(Extracted records)
☆ ☆ ☆

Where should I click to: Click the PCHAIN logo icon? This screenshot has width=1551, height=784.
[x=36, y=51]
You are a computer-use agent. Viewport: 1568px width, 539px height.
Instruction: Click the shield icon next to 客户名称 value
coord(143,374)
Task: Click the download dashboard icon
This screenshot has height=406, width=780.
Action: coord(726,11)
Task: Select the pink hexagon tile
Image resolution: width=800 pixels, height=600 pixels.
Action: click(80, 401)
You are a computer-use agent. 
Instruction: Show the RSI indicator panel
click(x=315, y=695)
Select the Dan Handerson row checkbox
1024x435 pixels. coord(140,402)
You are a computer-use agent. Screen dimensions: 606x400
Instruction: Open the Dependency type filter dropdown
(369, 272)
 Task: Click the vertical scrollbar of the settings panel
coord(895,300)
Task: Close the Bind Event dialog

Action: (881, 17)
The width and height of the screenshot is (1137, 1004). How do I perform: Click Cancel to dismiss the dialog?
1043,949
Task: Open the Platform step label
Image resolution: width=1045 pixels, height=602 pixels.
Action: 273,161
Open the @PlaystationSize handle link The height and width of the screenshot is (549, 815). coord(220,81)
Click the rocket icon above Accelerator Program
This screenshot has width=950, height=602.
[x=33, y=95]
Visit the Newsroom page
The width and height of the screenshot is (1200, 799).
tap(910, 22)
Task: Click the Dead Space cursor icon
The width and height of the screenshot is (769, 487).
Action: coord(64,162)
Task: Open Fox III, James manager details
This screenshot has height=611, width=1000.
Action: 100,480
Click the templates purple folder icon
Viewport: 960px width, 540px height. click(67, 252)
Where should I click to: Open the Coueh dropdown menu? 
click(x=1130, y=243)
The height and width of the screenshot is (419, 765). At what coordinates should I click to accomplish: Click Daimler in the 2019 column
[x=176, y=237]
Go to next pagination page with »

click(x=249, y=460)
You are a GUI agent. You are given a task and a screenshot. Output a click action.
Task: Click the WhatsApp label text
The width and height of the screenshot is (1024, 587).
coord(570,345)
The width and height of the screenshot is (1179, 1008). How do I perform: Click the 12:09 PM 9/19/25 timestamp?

☆ ☆ ☆

Only one span of lines is wanted: the line with "You are a computer-use agent. Screen" and every line after it to the end of the entries, output exactly.

You are a computer-use agent. Screen dimensions: 606x400
Instruction: Open the Dependency type filter dropdown
(369, 272)
 Task: Click the vertical scrollbar of the settings panel
coord(895,300)
Task: Close the Bind Event dialog

Action: (881, 17)
The width and height of the screenshot is (1137, 1004). How do I perform: Click Cancel to dismiss the dialog?
1043,949
Task: Open the Platform step label
Image resolution: width=1045 pixels, height=602 pixels.
Action: 273,161
Open the @PlaystationSize handle link The height and width of the screenshot is (549, 815). coord(220,81)
Click the rocket icon above Accelerator Program
This screenshot has width=950, height=602.
[x=33, y=95]
Visit the Newsroom page
The width and height of the screenshot is (1200, 799).
tap(910, 22)
Task: Click the Dead Space cursor icon
The width and height of the screenshot is (769, 487).
Action: coord(64,162)
Task: Open Fox III, James manager details
This screenshot has height=611, width=1000.
Action: 100,480
Click the templates purple folder icon
Viewport: 960px width, 540px height. click(67, 252)
Where should I click to: Open the Coueh dropdown menu? 
click(x=1130, y=243)
The height and width of the screenshot is (419, 765). At what coordinates should I click to accomplish: Click Daimler in the 2019 column
[x=176, y=237]
Go to next pagination page with »

click(x=249, y=460)
You are a GUI agent. You are given a task and a screenshot. Output a click action.
Task: Click the WhatsApp label text
The width and height of the screenshot is (1024, 587).
coord(570,345)
The width and height of the screenshot is (1179, 1008). How do I perform: Click the 12:09 PM 9/19/25 timestamp?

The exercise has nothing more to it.